La sécheresse s’installe et bouleverse les usages
Au-delà des températures, c’est la raréfaction de l’eau qui inquiète. Le Cantal a connu une sécheresse marquée en 2019, puis de nouveau en 2022 et 2023, affectant à la fois les cultures, l’élevage et les forêts. Les arrêtés préfectoraux se sont multipliés pour restreindre les usages de l’eau : interdiction d’arroser les jardins, de laver les voitures, ou encore limitation des prélèvements agricoles.
Les rivières, comme la Santoire ou la Cère, ont vu leur débit chuter à des niveaux alarmants. À Vic-sur-Cère, les fontaines ont été temporairement coupées, et dans certains hameaux isolés, des camions-citernes ont été mobilisés pour assurer l’approvisionnement en eau potable.
Sur le plan agricole, les éleveurs du pays de Salers ou de l’Artense doivent parfois acheter du fourrage dès l’été, faute de prairies suffisamment arrosées. Cette nouvelle donne fragilise l’autonomie alimentaire des exploitations et renforce leur vulnérabilité face aux aléas climatiques.
Des forêts sous tension, un risque d’incendie en hausse
Même si le Cantal n’est pas classé parmi les départements à très haut risque de feu de forêt, les épisodes de sécheresse prolongée augmentent la vulnérabilité de ses massifs. La végétation sèche, les températures élevées et le vent forment un cocktail propice aux départs de feu. En août 2022, un incendie a mobilisé plusieurs dizaines de pompiers à proximité de Riom-ès-Montagnes, dans une zone de pinèdes fortement asséchée.
Les services de l’État ont depuis renforcé la surveillance, notamment en été, en appelant à la vigilance des promeneurs, campeurs et propriétaires forestiers. Le plan départemental de protection contre les incendies de forêt a été actualisé pour intégrer ces nouvelles menaces.
Une mobilisation collective encore à construire
Face à ces évolutions rapides, le Cantal tente de s’adapter. Plusieurs communes ont inscrit la question climatique dans leurs Plans Locaux d’Urbanisme (PLU), et des campagnes de sensibilisation sont menées auprès des habitants. Des réserves d’eau agricoles sont à l’étude dans le sud du département, où les contraintes hydriques se font sentir plus tôt dans la saison.
Mais les marges de manœuvre restent limitées. La ruralité du territoire, la dispersion de la population et le vieillissement démographique compliquent la diffusion d’une culture du risque climatique. La plateforme Vigicrues ou le site de la préfecture restent les principales sources d’information, mais peinent à toucher tous les publics. Certains habitants restent réticents à modifier leurs habitudes, malgré les alertes.

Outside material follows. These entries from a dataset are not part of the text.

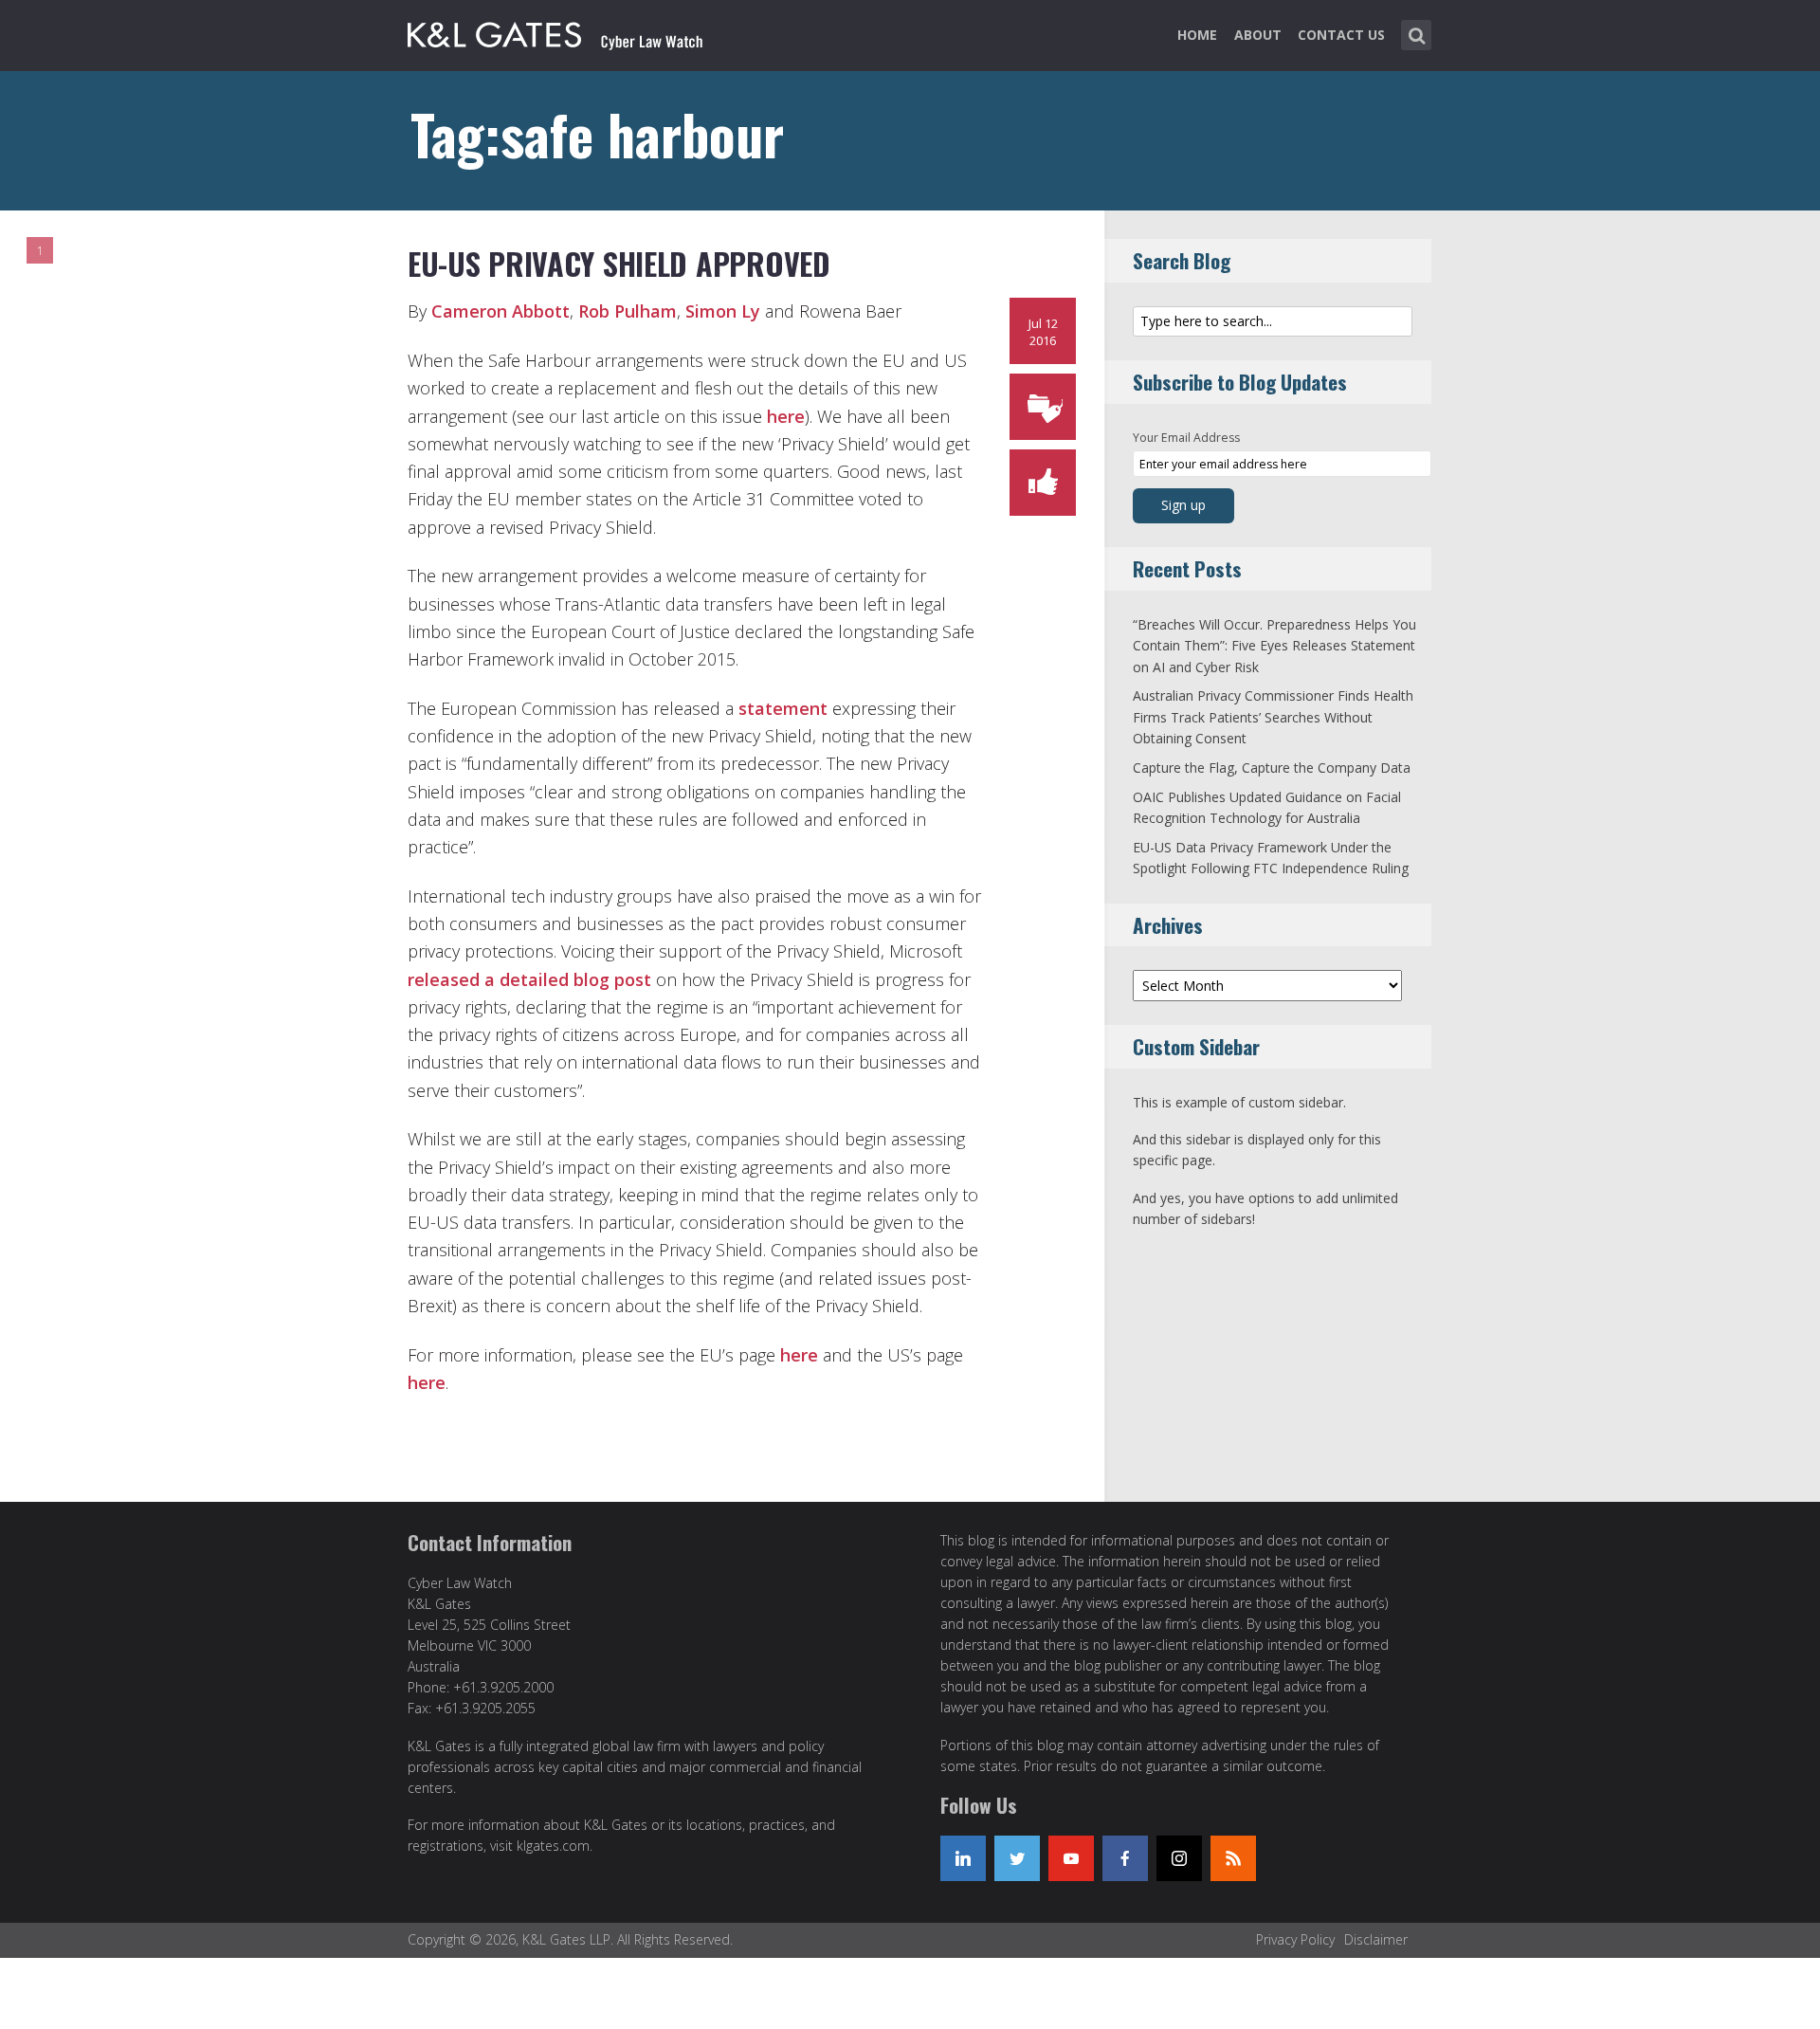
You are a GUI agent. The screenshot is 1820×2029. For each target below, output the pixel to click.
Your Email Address (1186, 438)
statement (783, 708)
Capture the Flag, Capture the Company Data (1271, 768)
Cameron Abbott (500, 311)
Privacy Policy (1295, 1939)
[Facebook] (1125, 1858)
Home (1197, 35)
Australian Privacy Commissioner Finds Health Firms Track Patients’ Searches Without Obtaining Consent (1273, 716)
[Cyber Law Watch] (571, 31)
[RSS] (1233, 1858)
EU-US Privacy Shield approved (619, 263)
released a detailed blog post (529, 979)
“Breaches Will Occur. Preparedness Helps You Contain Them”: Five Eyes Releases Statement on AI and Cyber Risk (1274, 645)
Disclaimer (1376, 1939)
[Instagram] (1179, 1858)
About (1258, 35)
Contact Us (1341, 35)
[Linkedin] (963, 1858)
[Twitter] (1017, 1858)
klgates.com (553, 1846)
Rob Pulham (627, 311)
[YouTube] (1071, 1858)
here (786, 416)
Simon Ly (722, 311)
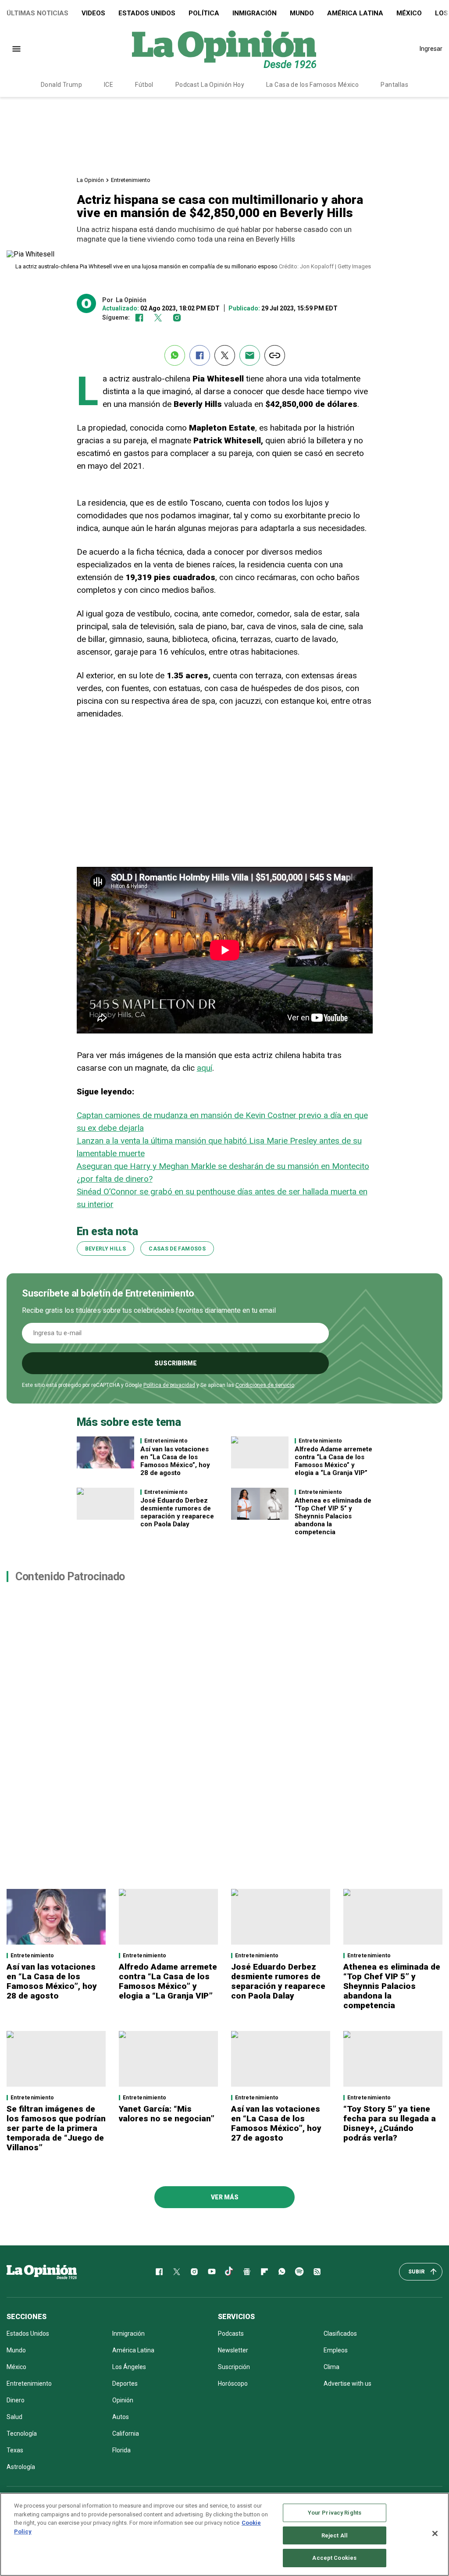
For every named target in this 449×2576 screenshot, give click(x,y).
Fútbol (144, 84)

Le département du Cantal, fier de ses racines paysannes et de ses paysages préservés, se retrouve donc à un tournant. Il ne s’agit plus seulement de subir les fortes chaleurs ou de répondre à l’urgence de la sécheresse, mais d’imaginer dès aujourd’hui un autre rapport à l’eau, à l’aménagement du territoire et à la prévention des risques liés au climat. Car si l’altitude offre parfois un répit, elle ne protège plus des bouleversements en cours.